Short task:
Please recast the items below as a JSON list of strings with one string per line, leaving out blank lines.

Input data:
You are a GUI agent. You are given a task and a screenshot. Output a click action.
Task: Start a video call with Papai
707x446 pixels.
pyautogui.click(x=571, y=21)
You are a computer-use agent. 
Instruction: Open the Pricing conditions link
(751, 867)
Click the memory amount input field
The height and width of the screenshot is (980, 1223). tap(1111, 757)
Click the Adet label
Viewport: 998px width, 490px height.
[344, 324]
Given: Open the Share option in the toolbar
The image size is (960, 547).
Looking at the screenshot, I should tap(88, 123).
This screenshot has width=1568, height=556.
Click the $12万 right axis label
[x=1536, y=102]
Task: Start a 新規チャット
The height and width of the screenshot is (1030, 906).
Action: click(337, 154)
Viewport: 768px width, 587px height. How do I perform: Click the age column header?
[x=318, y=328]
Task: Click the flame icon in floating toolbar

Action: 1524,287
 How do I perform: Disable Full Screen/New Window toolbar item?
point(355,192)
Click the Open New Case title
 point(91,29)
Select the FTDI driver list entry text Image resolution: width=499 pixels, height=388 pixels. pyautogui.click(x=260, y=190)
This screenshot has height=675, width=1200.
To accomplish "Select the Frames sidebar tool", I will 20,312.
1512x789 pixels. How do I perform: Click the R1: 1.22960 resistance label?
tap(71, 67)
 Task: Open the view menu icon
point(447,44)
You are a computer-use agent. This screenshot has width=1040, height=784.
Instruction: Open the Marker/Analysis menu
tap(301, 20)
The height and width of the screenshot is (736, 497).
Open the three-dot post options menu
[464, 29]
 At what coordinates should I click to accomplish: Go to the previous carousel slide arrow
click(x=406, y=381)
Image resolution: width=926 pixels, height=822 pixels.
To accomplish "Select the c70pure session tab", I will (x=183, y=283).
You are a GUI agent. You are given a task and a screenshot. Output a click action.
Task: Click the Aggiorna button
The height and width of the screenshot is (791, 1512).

Response to the task:
[
  "You are a GUI agent. You are given a task and a screenshot. Output a click action.",
  "Task: Start a video call with Papai",
  "707x446 pixels.",
  "pyautogui.click(x=571, y=21)",
  "You are a computer-use agent. ",
  "Instruction: Open the Pricing conditions link",
  "(751, 867)",
  "Click the memory amount input field",
  "The height and width of the screenshot is (980, 1223). tap(1111, 757)",
  "Click the Adet label",
  "Viewport: 998px width, 490px height.",
  "[344, 324]",
  "Given: Open the Share option in the toolbar",
  "The image size is (960, 547).",
  "Looking at the screenshot, I should tap(88, 123).",
  "This screenshot has width=1568, height=556.",
  "Click the $12万 right axis label",
  "[x=1536, y=102]",
  "Task: Start a 新規チャット",
  "The height and width of the screenshot is (1030, 906).",
  "Action: click(337, 154)",
  "Viewport: 768px width, 587px height. How do I perform: Click the age column header?",
  "[x=318, y=328]",
  "Task: Click the flame icon in floating toolbar",
  "Action: 1524,287",
  " How do I perform: Disable Full Screen/New Window toolbar item?",
  "point(355,192)",
  "Click the Open New Case title",
  " point(91,29)",
  "Select the FTDI driver list entry text Image resolution: width=499 pixels, height=388 pixels. pyautogui.click(x=260, y=190)",
  "This screenshot has height=675, width=1200.",
  "To accomplish \"Select the Frames sidebar tool\", I will 20,312.",
  "1512x789 pixels. How do I perform: Click the R1: 1.22960 resistance label?",
  "tap(71, 67)",
  " Task: Open the view menu icon",
  "point(447,44)",
  "You are a computer-use agent. This screenshot has width=1040, height=784.",
  "Instruction: Open the Marker/Analysis menu",
  "tap(301, 20)",
  "The height and width of the screenshot is (736, 497).",
  "Open the three-dot post options menu",
  "[464, 29]",
  " At what coordinates should I click to accomplish: Go to the previous carousel slide arrow",
  "click(x=406, y=381)",
  "Image resolution: width=926 pixels, height=822 pixels.",
  "To accomplish \"Select the c70pure session tab\", I will (x=183, y=283).",
  "You are a GUI agent. You are given a task and a screenshot. Output a click action.",
  "Task: Click the Aggiorna button",
  "The height and width of the screenshot is (791, 1512)."
]